[[ Extracted entries open ]]

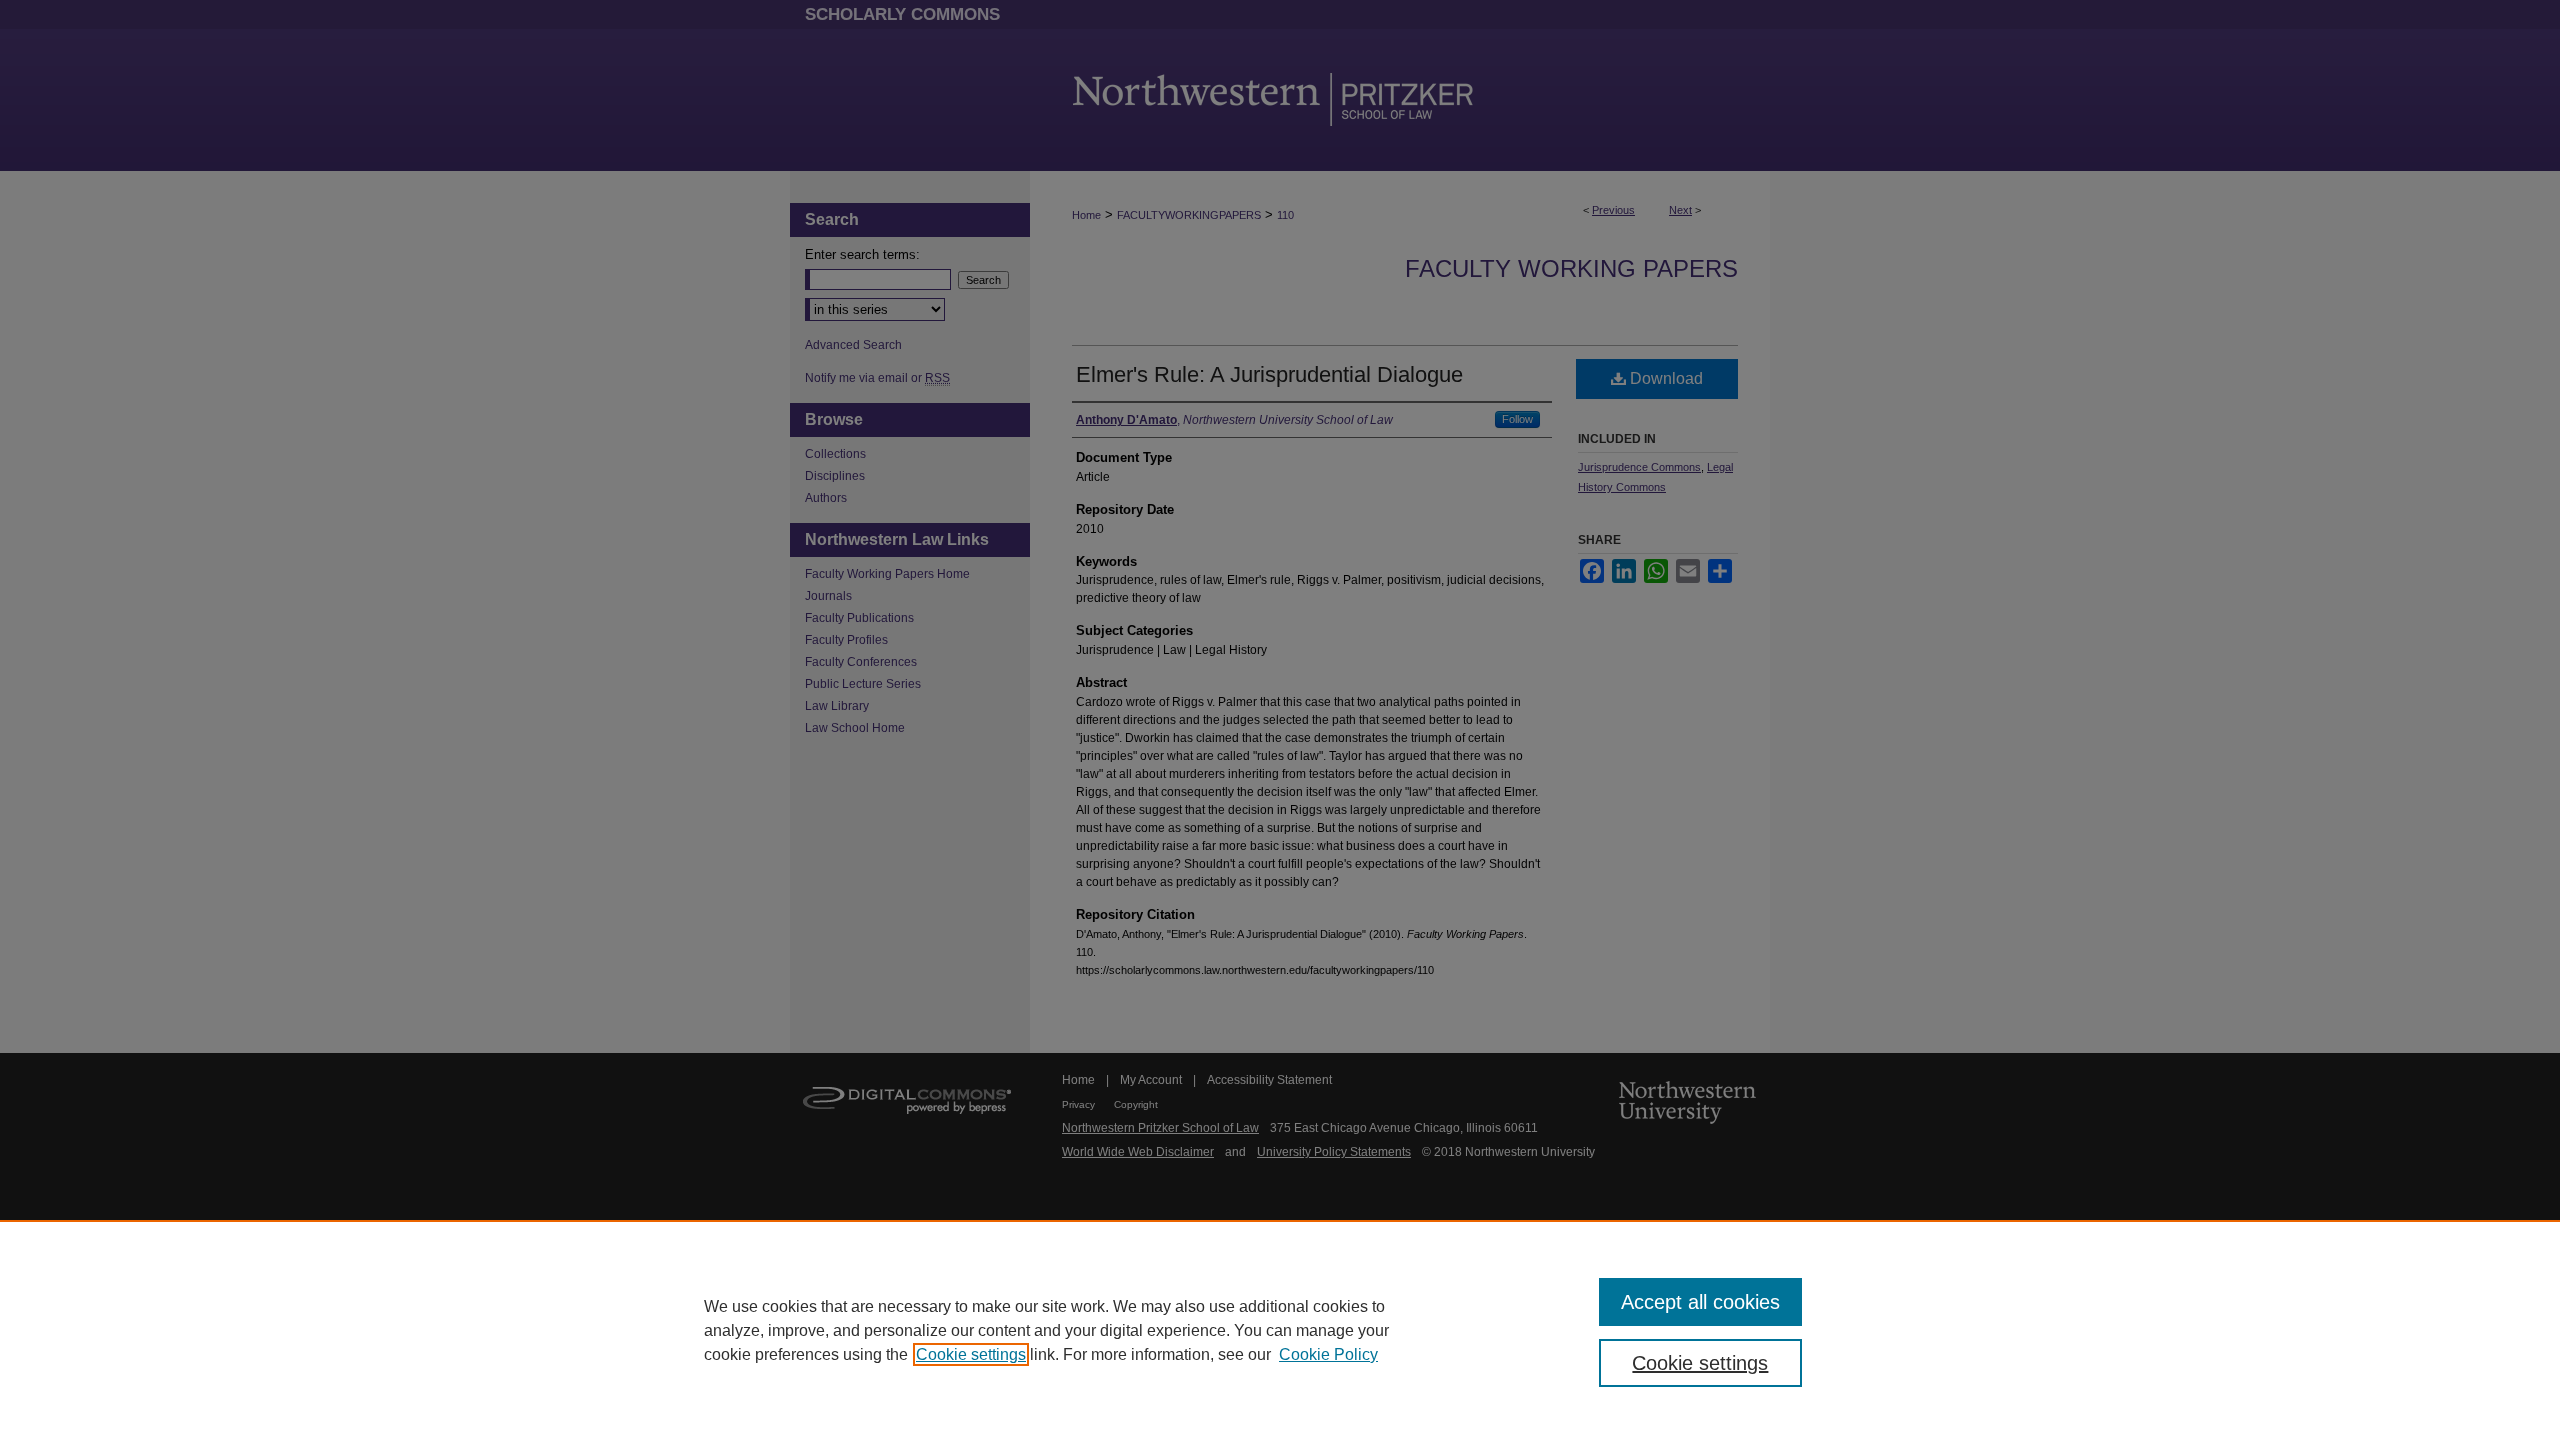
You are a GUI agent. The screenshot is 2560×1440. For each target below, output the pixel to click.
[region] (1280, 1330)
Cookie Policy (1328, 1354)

[[ Extracted entries closed ]]
[[ Extracted entries open ]]

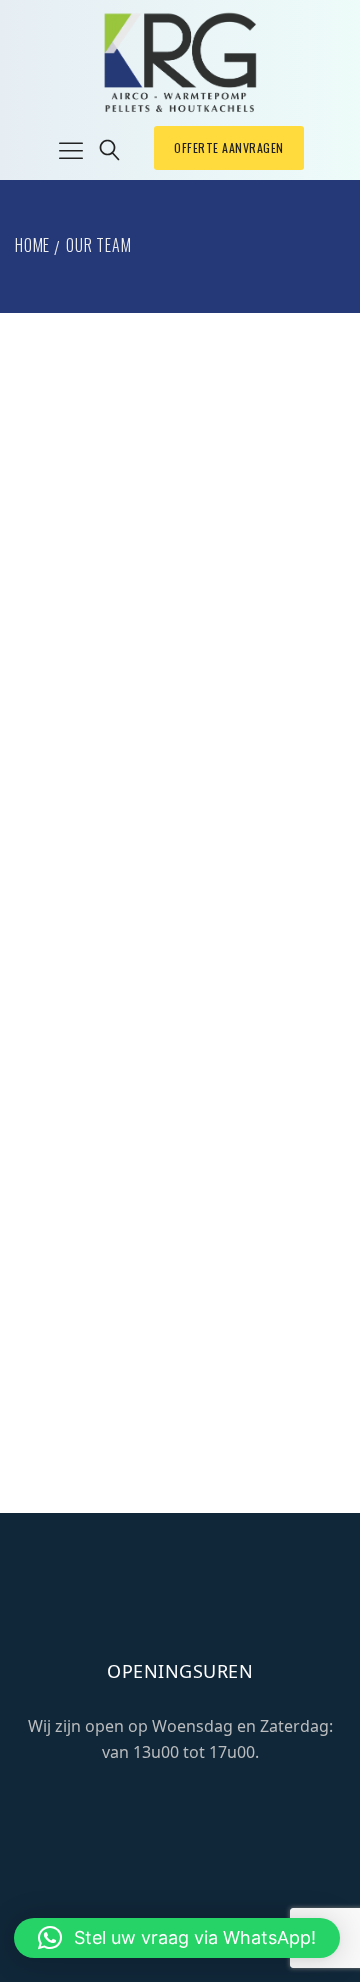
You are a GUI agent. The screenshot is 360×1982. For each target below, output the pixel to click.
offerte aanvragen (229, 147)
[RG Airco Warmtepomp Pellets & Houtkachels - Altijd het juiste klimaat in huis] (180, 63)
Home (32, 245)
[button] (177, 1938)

[[ Extracted entries closed ]]

Task objective: Look above for the line with "[RG Airco Warmtepomp" and the line with "[button] (177, 1938)", and reproduce exactly those two lines plus every line between, nothing more.

Task solution:
[RG Airco Warmtepomp Pellets & Houtkachels - Altijd het juiste klimaat in huis] (180, 63)
Home (32, 245)
[button] (177, 1938)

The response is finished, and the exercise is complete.